Stupid Question ™
May 31, 2001
By John Ruch
© 2001
Q: What is the origin of the word “shampoo”?
—G.T.
A: Ironically, “shampoo” entered English in the mid-1700s, when British hair care consisted of wearing a wig.
However, this was also the era in which the British colonized India. And “shampoo” almost surely comes from the Hindi word campo, the command form of the verb campna (meaning “to press” or “to knead”).
In turn, campna’s roots are showing—its Sanskrit roots, which probably go back to the word capayati, meaning “pounds” or “kneads.”
The link to Hindi is clearer in the variety of early spellings “shampoo” had in English; “shampo,” “champo,” “champoe” and “shampoe” all had their followers. In some cases, the gerund form was written as “champing.”

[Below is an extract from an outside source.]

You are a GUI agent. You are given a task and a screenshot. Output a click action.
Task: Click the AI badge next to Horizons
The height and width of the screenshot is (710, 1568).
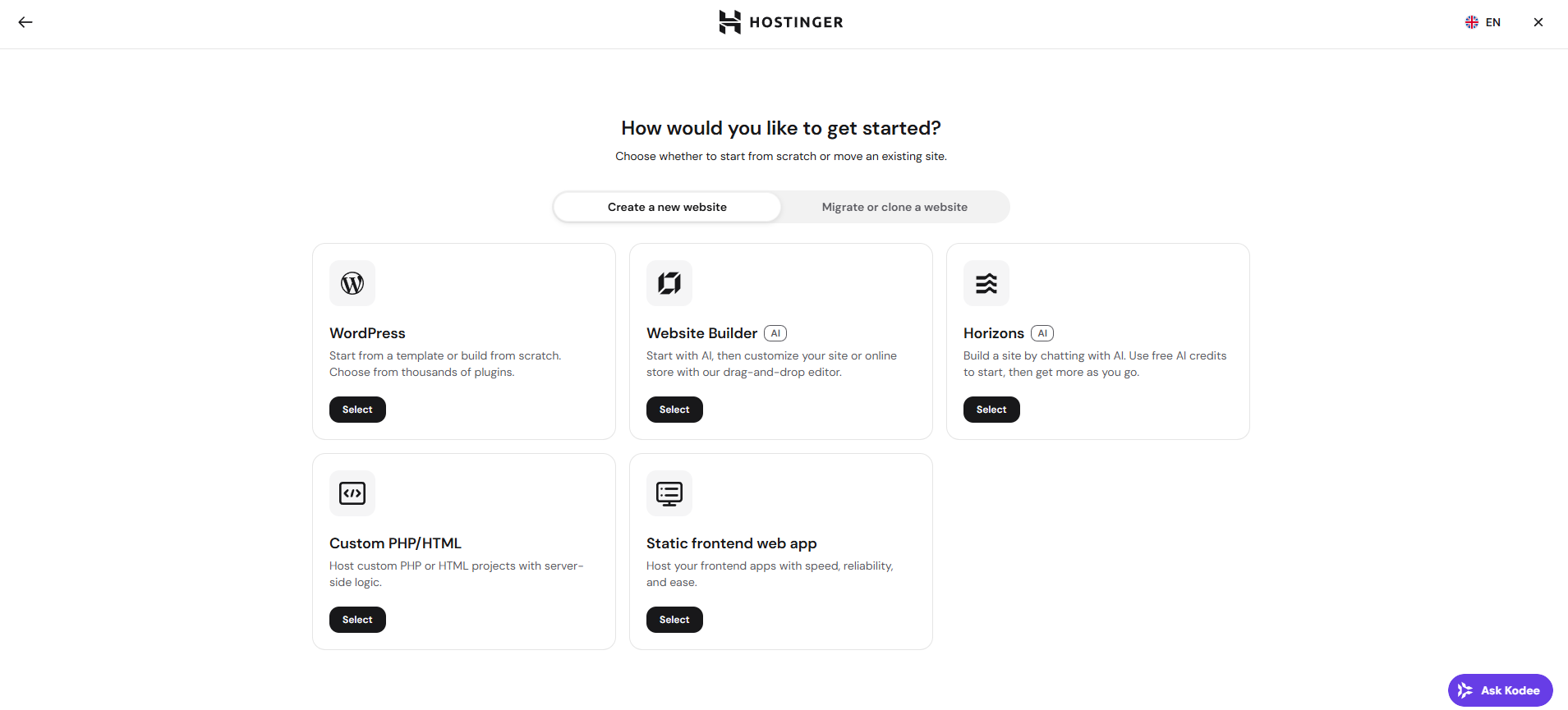point(1042,333)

What does washing one’s hair have to do with pounding or kneading? And why did the wig-wearing British care?
Well, not much. And they didn’t.
Campo is a massage term referring to kneading the muscles. And that’s what “shampoo” originally meant in English: a massage.
This meaning survived in English as late as 1900. Today, it survives only in the lingo of English-speaking Turkish baths (and is dying out there).

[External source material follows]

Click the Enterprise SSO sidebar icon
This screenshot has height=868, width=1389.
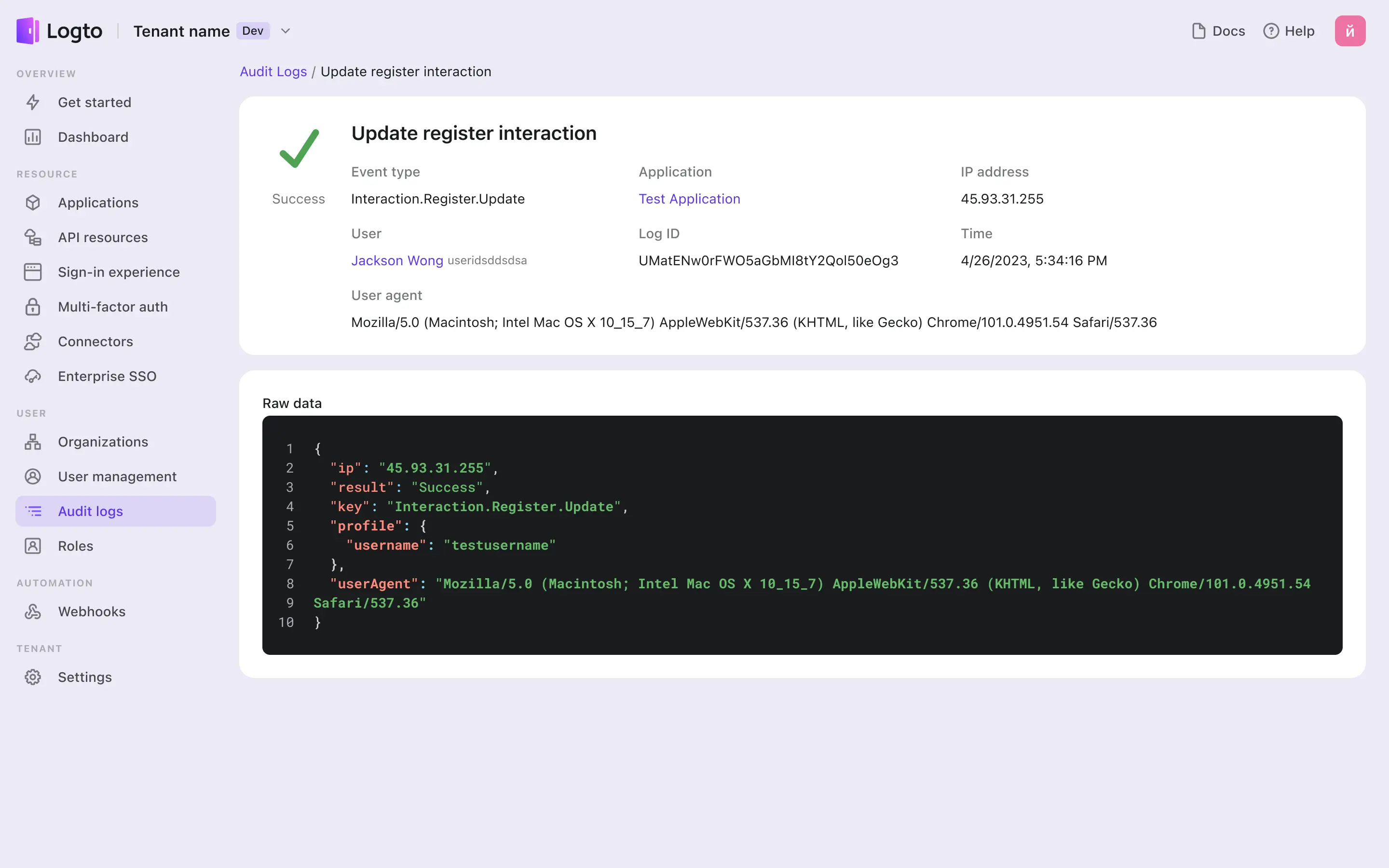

Of course, a full massage always includes a scalp massage. As hair care became more fashionable in the mid-1800s, “shampoo” evolved this more specific meaning—a scalp-washing usually accompanied by a massage. The earliest known reference to “shampoo” in this new sense dates to 1860.
Similarly, the related meaning of “liquid soap used in hair-washing” first sprang up around 1866. By the turn of the century, the hair tonic business was in full swing, and entrepreneurs like John Breck established an industry that finally overwhelmed the massage-centric definition of “shampoo.”